#### EXTRACTED TEXT:
Professor Department of Sport, Exercise & Rehabilitation
Faculty of Health and Life Sciences
Northumbria University

Florentina Hettinga is professor at Northumbria University and is interested in understanding and optimizing human performance and behaviour, with an impact in sport, health and rehabilitation. She has explored the science behind optimal performance, competition and winning in sports and studied optimal pacing strategies and competitive behaviour in middle distance and endurance exercise. Using a multi-disciplinary approach, she analysed performances of Olympic speed skaters, Boat race rowers, IAAF runners, cyclists of all levels, up and coming youth athletes, and Paralympic athletes.

She is currently research theme lead for ‘Promoting and preserving Health and Wellbeing’, published more than 100 scientific papers and book (chapters), serves on the Olympic and Paralympic Sport Science and Sports Medicine Committee of the ACSM, sits in the BASES Conference Scientific Program Committee, and is associate editor for EJSS. She is Fellow of the two largest international sport science communities ACSM and ECSS and senior Fellow of the HEA.

#### WHAT YOU SHOULD DO:
Continue the faculty profile of Florentina Hettinga above, starting after its last sentence.

#### INFORMATION SHOWN:
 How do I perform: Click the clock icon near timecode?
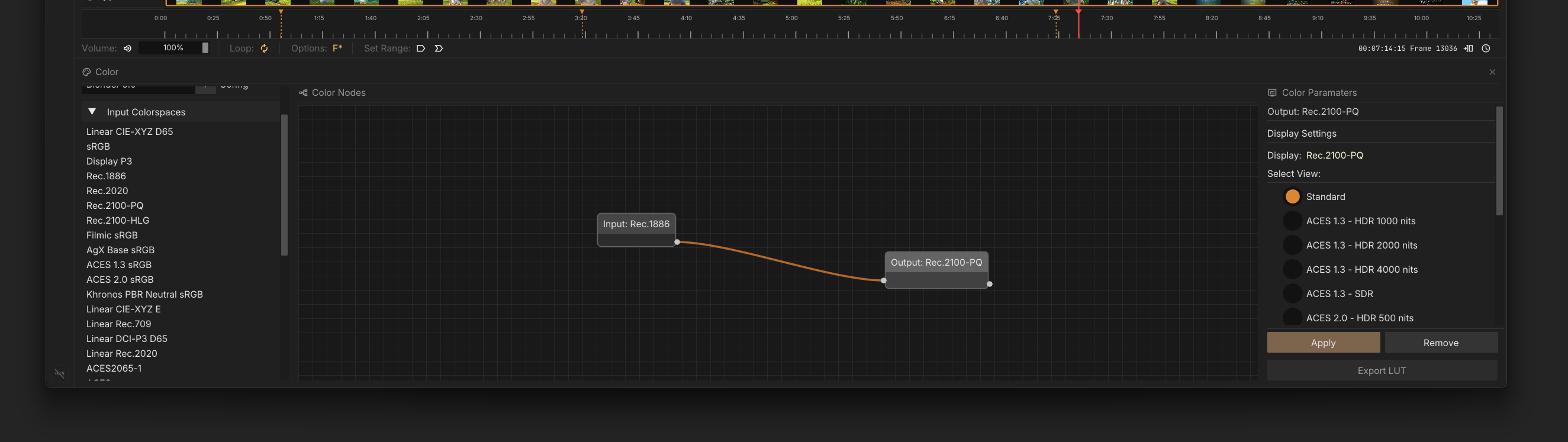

#### FINAL ANSWER:
Before moving to Northumbria, Florentina was Reader at the University of Essex (2013-2018), where she led the Sports Performance and Fatigue Research Unit. She is particularly fascinated by the concept of ‘pacing’: how do athletes/exercisers regulate their exercise intensities, when and why do they decide to invest their energy, how do they manage their fatigue and how do they respond to for example other opponents in the race? She explored the interaction between the biomechanics (aerodynamics) and physiology of pacing and performance in her MSc (2003) and PhD-thesis (2008) while employed as researcher at the VU University, Amsterdam. While there, she collaborated with the University of Wisconsin LaCrosse, University of Calgary, The Dutch Olympic Committee and the Dutch Institute of Applied Sciences (TNO) and completed several of her projects visiting these partners for periods of 3 to 9 months. She started her first full academic post at the Center of Human Movement Sciences of the University Medical Center pf the University of Groningen in 2009 (2009-2013).